Chapter 2. Fat Tony and the Fragilistas


The difficulties of lunch Fragilistas Quickly open the envelop A certain re-division of the world, as seen from New Jersey Gigabites of misinformation

INDOLENT FELLOW TRAVELERS

Before the economic crisis of 2008, the association between our two main
characters, Nero Tulip and Tony DiBenedetto, known as Fat Tony or Tony Horizontal, would have been hard to explain to an outsider; a novelist would find it very difficult to put two such characters in any form of social relationship, given the lack of plausible intersection between them. Their regular conversations about things would be hard to invent, but reality is far more imaginative than novelists.
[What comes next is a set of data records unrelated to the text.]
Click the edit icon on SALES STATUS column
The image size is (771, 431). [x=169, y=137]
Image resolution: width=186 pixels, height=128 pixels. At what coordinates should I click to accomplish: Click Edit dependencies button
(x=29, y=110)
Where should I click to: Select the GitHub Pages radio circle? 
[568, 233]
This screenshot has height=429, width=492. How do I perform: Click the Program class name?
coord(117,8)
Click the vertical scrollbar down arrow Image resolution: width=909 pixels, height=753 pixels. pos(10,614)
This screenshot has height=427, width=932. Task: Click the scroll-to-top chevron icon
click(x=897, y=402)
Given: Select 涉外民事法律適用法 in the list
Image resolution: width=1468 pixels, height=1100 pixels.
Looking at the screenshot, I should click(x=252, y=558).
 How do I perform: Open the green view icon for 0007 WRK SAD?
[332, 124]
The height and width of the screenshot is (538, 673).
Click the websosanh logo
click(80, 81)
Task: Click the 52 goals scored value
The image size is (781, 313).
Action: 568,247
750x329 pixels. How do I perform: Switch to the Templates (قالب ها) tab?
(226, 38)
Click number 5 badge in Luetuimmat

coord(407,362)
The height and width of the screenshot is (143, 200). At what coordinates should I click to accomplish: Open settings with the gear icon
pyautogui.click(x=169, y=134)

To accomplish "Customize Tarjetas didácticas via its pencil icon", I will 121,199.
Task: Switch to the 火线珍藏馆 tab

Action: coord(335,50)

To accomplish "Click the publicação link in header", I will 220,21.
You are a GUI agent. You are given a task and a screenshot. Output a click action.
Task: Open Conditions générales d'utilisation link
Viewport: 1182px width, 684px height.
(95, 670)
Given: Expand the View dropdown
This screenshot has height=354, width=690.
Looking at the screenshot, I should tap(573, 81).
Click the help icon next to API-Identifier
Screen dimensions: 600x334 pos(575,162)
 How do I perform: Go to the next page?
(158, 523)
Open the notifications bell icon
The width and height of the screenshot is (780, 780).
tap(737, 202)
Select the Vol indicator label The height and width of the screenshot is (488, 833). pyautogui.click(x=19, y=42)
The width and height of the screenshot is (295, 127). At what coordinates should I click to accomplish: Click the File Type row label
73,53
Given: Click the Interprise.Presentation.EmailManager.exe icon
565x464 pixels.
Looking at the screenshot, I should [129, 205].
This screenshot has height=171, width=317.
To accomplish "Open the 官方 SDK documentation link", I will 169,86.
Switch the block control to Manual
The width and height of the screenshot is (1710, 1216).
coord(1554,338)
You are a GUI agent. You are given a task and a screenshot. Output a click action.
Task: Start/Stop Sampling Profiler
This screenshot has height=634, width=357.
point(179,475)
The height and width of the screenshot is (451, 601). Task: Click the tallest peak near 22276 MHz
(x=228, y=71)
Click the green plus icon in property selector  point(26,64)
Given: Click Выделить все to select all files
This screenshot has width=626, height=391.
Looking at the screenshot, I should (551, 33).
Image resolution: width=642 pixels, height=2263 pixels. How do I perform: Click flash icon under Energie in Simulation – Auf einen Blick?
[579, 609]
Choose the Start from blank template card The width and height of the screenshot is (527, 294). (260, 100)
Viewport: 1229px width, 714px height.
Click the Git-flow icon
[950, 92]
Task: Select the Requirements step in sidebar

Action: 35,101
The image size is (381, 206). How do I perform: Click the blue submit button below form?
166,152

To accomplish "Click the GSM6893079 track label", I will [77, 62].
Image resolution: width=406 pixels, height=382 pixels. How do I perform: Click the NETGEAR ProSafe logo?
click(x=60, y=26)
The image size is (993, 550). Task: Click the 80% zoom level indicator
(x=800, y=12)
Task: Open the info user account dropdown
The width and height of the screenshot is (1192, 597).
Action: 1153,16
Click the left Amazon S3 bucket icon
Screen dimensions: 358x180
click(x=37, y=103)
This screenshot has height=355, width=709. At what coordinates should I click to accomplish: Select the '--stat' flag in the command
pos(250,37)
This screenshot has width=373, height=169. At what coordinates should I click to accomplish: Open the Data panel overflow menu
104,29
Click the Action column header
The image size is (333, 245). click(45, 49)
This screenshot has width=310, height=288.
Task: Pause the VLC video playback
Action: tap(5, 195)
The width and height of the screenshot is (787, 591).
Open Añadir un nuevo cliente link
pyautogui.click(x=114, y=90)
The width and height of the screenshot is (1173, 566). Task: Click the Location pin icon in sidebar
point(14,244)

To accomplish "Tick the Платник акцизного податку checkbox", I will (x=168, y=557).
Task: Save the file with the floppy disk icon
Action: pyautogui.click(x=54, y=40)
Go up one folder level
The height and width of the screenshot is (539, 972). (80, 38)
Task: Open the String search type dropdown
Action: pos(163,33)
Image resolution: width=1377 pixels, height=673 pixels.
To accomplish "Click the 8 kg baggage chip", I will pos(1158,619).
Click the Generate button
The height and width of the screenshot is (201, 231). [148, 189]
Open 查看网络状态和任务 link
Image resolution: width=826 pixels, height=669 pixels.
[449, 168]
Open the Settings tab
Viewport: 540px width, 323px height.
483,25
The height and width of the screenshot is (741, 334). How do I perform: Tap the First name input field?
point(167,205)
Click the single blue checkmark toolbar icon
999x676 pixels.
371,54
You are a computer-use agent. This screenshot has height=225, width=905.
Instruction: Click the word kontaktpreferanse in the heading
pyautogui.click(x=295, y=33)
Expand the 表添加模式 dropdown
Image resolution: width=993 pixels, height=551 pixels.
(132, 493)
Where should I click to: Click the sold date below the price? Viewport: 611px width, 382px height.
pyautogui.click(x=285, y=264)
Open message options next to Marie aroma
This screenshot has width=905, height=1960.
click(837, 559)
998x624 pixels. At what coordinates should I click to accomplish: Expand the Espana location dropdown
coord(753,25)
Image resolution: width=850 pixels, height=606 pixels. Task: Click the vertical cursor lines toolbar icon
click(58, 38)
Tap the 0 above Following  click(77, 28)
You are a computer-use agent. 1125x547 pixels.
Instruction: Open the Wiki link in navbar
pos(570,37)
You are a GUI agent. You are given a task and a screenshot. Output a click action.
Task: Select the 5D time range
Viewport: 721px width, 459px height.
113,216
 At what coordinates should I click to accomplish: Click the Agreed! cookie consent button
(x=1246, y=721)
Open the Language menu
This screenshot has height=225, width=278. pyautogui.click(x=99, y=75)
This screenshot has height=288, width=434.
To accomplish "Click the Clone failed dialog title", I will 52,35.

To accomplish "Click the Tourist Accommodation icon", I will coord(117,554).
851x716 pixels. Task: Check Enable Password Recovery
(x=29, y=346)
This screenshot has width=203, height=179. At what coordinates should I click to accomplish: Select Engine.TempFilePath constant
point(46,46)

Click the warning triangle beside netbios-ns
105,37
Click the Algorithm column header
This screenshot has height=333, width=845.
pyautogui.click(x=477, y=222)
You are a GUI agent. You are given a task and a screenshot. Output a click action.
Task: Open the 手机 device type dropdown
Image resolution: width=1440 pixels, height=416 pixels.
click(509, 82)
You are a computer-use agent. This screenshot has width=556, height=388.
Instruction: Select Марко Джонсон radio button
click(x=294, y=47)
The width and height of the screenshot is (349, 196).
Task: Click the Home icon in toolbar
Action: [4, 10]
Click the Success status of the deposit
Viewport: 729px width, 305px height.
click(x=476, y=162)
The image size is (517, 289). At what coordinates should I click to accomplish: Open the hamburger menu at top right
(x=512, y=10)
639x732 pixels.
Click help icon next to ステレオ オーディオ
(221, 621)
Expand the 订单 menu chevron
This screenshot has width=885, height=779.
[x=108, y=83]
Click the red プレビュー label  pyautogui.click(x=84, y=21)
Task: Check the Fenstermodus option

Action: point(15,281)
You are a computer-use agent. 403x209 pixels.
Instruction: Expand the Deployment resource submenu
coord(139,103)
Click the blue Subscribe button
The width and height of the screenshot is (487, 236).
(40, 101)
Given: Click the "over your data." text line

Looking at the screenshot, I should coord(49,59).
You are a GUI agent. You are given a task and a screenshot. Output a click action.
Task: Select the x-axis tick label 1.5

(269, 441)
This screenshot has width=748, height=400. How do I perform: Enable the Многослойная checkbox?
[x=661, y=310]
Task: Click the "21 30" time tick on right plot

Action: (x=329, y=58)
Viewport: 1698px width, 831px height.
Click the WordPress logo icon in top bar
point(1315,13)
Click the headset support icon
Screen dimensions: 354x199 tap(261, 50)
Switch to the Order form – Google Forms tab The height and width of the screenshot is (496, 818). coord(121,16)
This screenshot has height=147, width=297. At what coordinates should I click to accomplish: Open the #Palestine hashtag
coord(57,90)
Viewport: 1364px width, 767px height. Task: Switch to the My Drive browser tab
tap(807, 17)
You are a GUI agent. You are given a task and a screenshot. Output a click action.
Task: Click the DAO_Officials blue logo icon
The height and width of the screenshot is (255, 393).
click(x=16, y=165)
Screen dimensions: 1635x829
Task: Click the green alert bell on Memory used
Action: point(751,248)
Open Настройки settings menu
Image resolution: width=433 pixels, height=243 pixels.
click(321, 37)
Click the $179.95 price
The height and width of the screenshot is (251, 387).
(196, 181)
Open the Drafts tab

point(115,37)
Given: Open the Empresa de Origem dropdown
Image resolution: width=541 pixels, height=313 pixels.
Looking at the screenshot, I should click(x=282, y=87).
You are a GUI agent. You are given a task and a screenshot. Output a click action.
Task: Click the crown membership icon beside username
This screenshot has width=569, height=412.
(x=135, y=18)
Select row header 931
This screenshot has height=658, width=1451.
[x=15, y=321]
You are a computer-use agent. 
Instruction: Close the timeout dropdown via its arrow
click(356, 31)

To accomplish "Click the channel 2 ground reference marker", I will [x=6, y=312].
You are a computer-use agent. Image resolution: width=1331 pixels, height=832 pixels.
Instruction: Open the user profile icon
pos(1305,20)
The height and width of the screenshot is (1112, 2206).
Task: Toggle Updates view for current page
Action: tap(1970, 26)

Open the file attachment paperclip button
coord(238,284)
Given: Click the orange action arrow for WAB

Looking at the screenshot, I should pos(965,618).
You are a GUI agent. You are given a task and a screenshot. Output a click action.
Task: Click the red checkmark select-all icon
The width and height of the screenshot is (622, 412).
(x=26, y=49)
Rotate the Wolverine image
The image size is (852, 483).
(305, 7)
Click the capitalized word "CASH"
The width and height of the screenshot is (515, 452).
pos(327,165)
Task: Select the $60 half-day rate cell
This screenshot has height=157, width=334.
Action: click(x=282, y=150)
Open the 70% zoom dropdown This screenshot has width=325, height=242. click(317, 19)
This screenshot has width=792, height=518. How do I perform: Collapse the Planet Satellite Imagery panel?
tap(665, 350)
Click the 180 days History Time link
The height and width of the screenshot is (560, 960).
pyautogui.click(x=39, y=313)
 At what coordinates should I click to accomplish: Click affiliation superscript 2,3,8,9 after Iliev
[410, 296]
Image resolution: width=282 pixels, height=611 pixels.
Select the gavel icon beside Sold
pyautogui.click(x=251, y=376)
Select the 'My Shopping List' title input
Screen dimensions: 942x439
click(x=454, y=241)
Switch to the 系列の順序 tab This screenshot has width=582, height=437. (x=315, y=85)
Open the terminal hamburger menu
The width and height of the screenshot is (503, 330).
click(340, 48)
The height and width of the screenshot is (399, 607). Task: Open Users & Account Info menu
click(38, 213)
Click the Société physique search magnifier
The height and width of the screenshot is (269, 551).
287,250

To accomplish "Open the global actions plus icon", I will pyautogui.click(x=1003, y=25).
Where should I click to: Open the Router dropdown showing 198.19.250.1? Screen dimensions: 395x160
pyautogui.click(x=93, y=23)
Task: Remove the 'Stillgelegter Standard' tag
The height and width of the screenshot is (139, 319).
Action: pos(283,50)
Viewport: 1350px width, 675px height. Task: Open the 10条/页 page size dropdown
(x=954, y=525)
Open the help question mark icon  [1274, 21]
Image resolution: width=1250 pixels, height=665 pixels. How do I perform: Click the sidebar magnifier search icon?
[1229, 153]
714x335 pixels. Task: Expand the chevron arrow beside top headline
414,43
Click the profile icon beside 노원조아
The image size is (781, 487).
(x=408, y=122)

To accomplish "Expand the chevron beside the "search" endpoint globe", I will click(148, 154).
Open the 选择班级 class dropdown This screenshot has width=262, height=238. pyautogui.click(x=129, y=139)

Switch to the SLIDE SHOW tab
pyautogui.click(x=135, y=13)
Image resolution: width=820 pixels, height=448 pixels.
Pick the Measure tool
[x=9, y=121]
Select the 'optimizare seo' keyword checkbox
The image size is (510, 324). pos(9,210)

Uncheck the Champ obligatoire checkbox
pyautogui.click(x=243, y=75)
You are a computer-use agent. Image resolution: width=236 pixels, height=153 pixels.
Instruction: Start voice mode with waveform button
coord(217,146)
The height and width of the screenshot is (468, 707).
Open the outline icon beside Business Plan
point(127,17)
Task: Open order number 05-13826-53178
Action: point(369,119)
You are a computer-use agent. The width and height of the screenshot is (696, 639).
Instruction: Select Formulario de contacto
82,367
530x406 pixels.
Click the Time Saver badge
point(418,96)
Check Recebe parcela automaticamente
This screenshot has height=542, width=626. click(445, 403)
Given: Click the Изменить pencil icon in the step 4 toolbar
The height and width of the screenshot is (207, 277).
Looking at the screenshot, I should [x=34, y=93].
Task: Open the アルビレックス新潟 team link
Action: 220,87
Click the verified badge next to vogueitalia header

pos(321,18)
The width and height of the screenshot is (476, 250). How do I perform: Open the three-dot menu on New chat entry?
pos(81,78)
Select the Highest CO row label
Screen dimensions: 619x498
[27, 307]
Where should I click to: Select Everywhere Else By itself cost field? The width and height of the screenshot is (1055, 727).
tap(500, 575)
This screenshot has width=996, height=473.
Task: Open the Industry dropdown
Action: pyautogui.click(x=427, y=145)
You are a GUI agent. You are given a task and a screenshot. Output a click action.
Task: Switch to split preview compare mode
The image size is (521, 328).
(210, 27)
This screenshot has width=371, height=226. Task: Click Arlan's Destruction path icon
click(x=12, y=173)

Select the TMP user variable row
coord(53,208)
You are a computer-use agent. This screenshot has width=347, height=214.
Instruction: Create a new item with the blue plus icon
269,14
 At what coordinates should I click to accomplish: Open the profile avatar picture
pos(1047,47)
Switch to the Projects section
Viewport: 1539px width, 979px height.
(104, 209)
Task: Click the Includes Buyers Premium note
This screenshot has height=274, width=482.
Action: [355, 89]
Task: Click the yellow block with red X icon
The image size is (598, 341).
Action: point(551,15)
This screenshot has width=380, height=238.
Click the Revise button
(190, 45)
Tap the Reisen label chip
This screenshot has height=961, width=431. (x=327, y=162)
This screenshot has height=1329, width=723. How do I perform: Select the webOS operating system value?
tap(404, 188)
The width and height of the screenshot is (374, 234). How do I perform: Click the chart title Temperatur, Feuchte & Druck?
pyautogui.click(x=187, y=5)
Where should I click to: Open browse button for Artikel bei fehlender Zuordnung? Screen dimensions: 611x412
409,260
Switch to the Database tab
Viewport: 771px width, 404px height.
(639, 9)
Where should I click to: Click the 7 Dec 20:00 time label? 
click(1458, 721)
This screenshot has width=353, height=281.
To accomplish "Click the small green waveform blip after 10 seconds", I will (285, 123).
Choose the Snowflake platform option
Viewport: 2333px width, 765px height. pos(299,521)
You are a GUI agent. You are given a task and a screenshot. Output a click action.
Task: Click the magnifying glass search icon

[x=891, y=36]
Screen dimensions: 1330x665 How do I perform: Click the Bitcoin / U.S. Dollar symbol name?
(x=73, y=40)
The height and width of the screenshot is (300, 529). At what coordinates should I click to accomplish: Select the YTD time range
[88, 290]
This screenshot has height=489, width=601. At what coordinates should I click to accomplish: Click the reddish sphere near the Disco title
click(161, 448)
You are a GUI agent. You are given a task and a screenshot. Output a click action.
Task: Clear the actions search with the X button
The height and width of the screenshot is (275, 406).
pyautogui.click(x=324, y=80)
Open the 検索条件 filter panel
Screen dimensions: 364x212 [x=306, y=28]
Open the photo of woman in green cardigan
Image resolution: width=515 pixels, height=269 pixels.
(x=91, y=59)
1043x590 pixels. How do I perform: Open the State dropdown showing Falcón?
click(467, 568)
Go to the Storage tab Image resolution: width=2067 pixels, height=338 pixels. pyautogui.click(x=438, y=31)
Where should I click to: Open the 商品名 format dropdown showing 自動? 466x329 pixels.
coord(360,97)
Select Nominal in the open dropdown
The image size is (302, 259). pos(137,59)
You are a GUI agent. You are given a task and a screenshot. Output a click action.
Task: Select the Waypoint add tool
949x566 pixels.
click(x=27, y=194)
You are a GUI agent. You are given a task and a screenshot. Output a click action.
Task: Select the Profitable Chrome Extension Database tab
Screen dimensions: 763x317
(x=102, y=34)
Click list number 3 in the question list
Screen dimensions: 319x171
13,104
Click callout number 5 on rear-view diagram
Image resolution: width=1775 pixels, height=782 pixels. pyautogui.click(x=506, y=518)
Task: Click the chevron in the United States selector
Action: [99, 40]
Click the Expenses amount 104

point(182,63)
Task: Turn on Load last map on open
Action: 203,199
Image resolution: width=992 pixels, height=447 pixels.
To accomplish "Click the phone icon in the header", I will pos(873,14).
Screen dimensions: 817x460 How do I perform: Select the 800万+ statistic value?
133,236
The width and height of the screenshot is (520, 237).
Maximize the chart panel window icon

To see how far apart the two are, just consider that Neros principal activity in life is reading books, with a few auxiliary activities in between, like occasional commercial transactions, rearranging books in shelves according to some emotional map, evading torrid romantic fights with one Yevgenia Krasnova, a novelist and neuroscientist, long (slow) walks, and brief episodes lifting rocks to imitate natural weightlifting. As to Fat Tony, he read so little that, one day when he mentioned he wanted to write his memoirs, Nero joked that Fat Tony would have written exactly one more book that he had read to which Fat Tony, always a few steps ahead of him, quoted Nero back: "you once said that if you felt like reading a novel, you would write one" Nero had one day cited the British Prime Minister and novelist Benjamin Disraeli who wrote but didnt like reading novels, and Fat Tony imbibed it. So, unburdened with time consuming (and to him, useless) reading activities, and highly allergic to structured office work, Fat Tony spent a lot of his time doing nothing, with occasional commercial transactions in between. And, of course, a lot of eating.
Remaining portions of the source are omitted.